» **EXERCISE DESCRIPTION**: Carry on the article about Egypt's illegal organ trade, starting after its last sentence.

» **SELECTED TEXT**:

First Published: 2006-04-04

 
Egypt's illegal organs trade thrives on poverty
 

More and more destitute Egyptians hoping for better life are falling prey to illegal human organs trade.

 

Middle East Online

By Joelle Bassoul - CAIRO

She might sell her organ if selling chocolate can't afford her a better life

On the back of dire poverty, legal shortcomings and religious conservatism, a new mafia is prospering in Egypt and turning the country into the regional hub for the human organs trade, experts say.

There are no official statistics but in a country where social inequality is high and a quarter of the population is believed to live under the poverty line, more and more destitute Egyptians are falling prey to the phenomenon.

The large scars slicing the sides of many Egyptians in impoverished Cairo neighbourhoods most probably testify to an illegal kidney sale to a rich fellow countryman or a Gulf Arab who could not find a donor.

"A Saudi patient can pay up to 80,000 dollars split between the doctor, the donor and the go-between," says Hamdi al-Sayyed, the head of Egypt's doctors' union.

"For example, a Jordanian or a Saudi who needs a transplant comes to Egypt accompanied by a relative as an official cover and then looks for an Egyptian or a Sudanese who is ready to sell his organ," he explains.

While most donors are poor and hoping for a better life, not all are volunteers, with grisly accounts of forced organ 'donations' earning Egypt the sinister reputation of 'Brazil of the Middle East'.

Like millions of Egyptians, Abdelhamid AbdelHamid, Ahmed Ibrahim and Ashraf Zakaria were seeking better paid jobs in the Gulf but their quest cost them a kidney.

» **EXCERPTED DATA**:
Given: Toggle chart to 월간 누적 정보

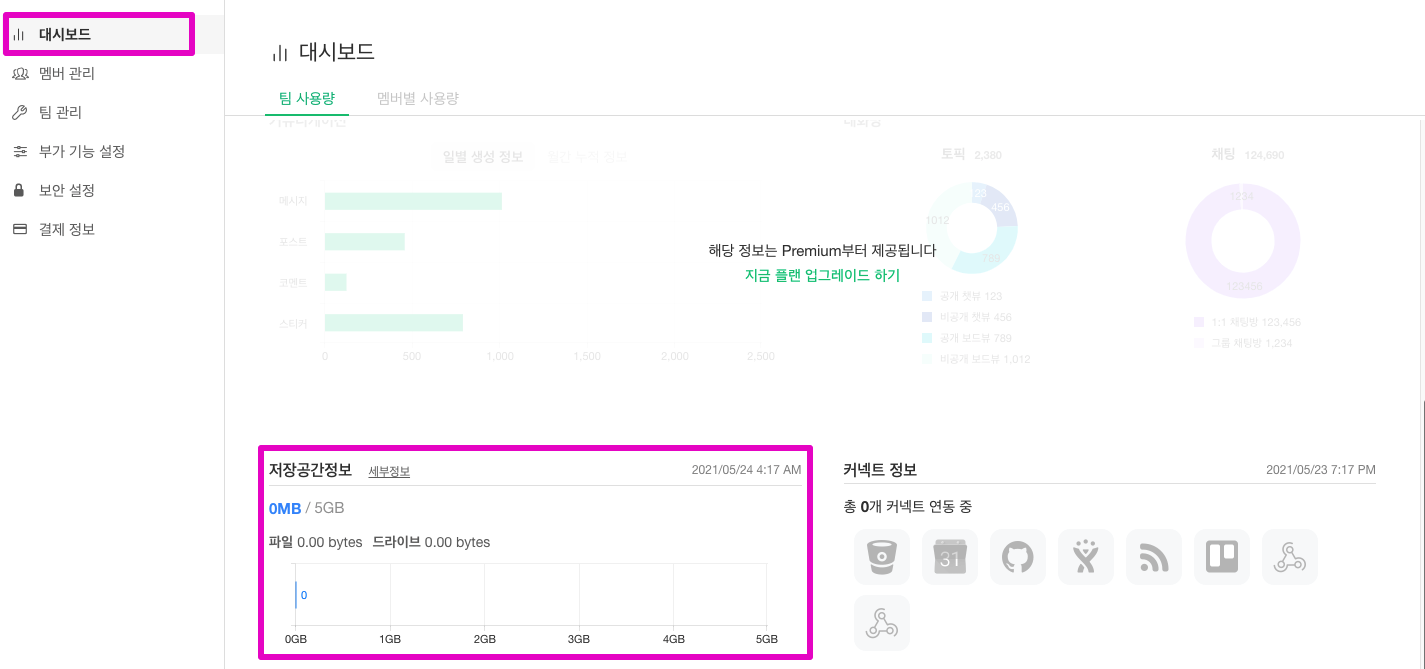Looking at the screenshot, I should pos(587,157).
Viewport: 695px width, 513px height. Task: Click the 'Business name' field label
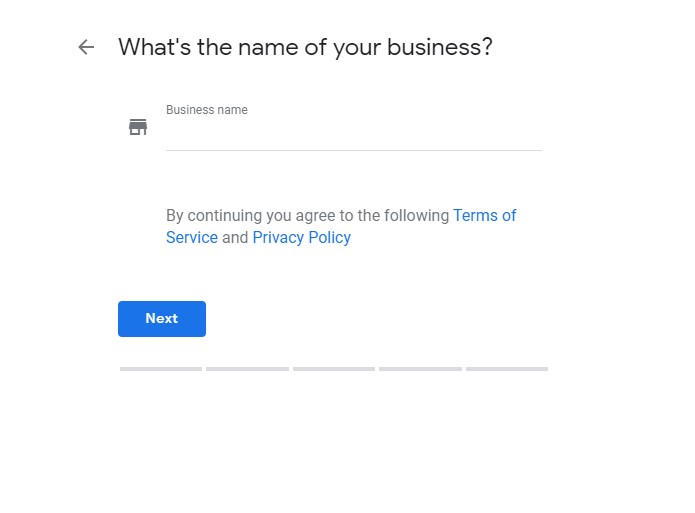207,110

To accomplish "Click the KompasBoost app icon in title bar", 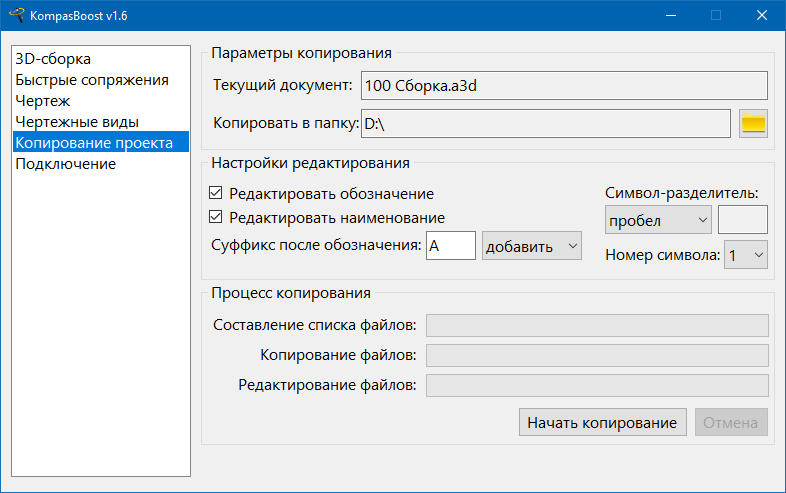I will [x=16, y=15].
==
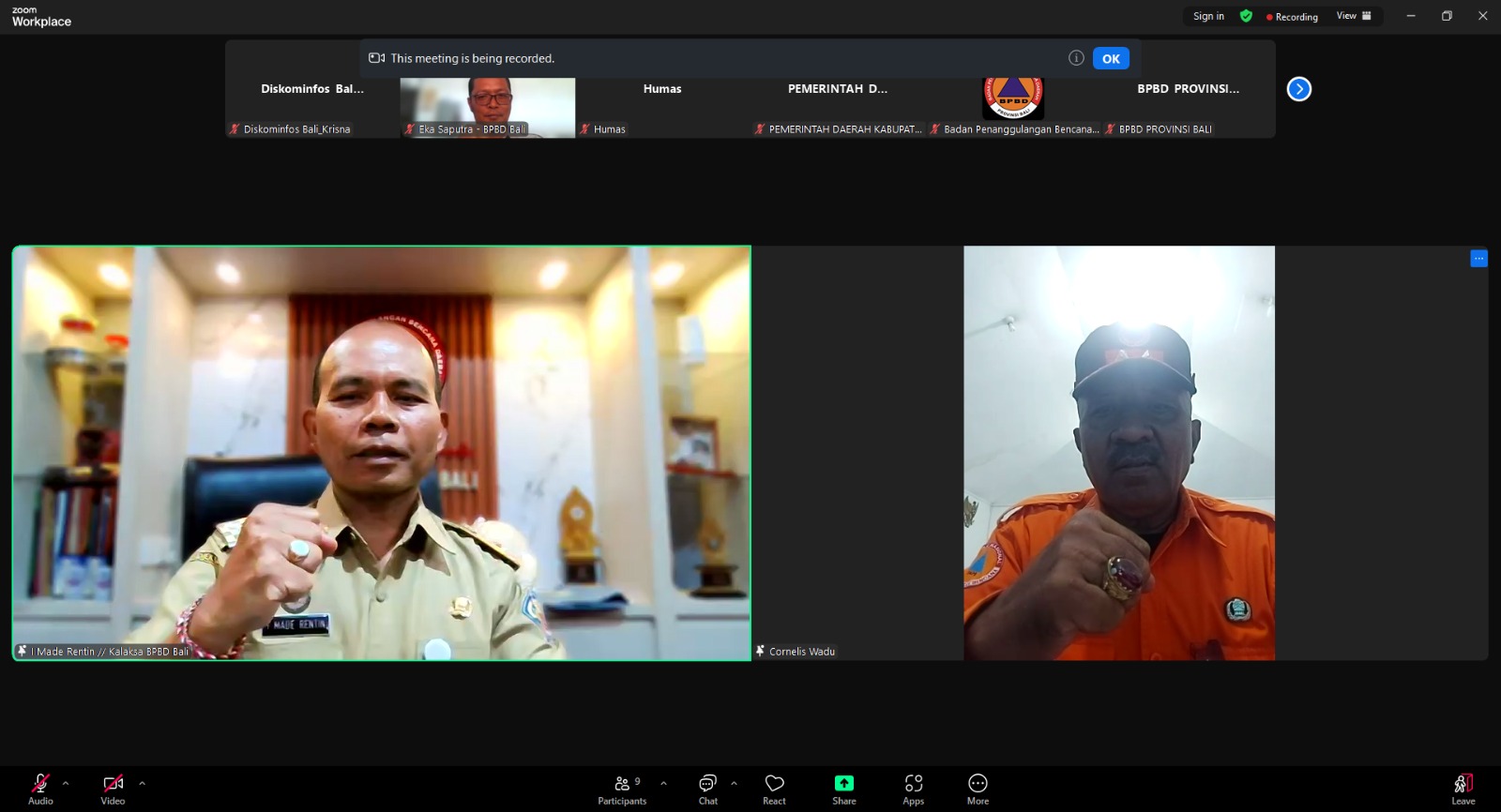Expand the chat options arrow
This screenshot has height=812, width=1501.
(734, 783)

» **OUTPUT OF THE TASK**:
In a recent interview to the independent Al-Masri Al-Yom daily, they explained how they had been promised jobs but were requested to undergo a medical examination beforehand.

The doctor "discovered" they were all suffering from a kidney infection requiring immediate surgery. They woke up later in hospital with a missing kidney. The go-between had vanished but they feared to speak out.

A few days later, the health ministry caught a trafficker red-handed as he was selling a kidney to a Saudi citizen for 3,500 dollars. The Cairo hospital was supposed to be paid the same amount.

According to the main anti-narcotics body, a kilogram of bango, the popular local form of marijuana, fetches around 100 dollars on the drugs market. But dealers expose themselves to major risks to run their trade while organ trafficking can offer a safer and often more lucrative alternative.

"This mafia should be busted and the only way to do it is to pass legislation" regulating organ donation, Sayyed says.

Only cornea transplants are covered by legislation, with all other operations falling in a gaping legal loophole. "Some doctors see it as an opportunity to make easy money," he explains.

Sayyed, who is also a lawmaker, has been pushing for parliament to adopt new legislation slapping heavy fines and prison sentences on people found guilty of involvement in illegal organs trafficking.

His proposal also bans transplants between two people of different nationalities, in a bid to reduce the incentive for transplant tourism.

In the United States, selling organs is a criminal offense that can incur a fine of up 50,000 dollars and five years in jail, while laws are also very tough in Europe.

Yet in Egypt, the go-betweens cannot be prosecuted and the worst punishment facing corrupt doctors is to be stripped of their license by their peers.

Some of the unscrupulous doctors even sought the help of the judiciary to overturn bans by the doctors unions and won their cases.

"The situation is not tolerable. Not only does it feed a booming black market, it also leaves us with victims who are dumped after the transplant," says Haytham al-Khayyat, a regional official with the World Health Organisation.

Sayyed and Khayyat accuse a group of influential Egyptian figures, including doctors, of blocking the bill by hiding behind ethical and religious principles.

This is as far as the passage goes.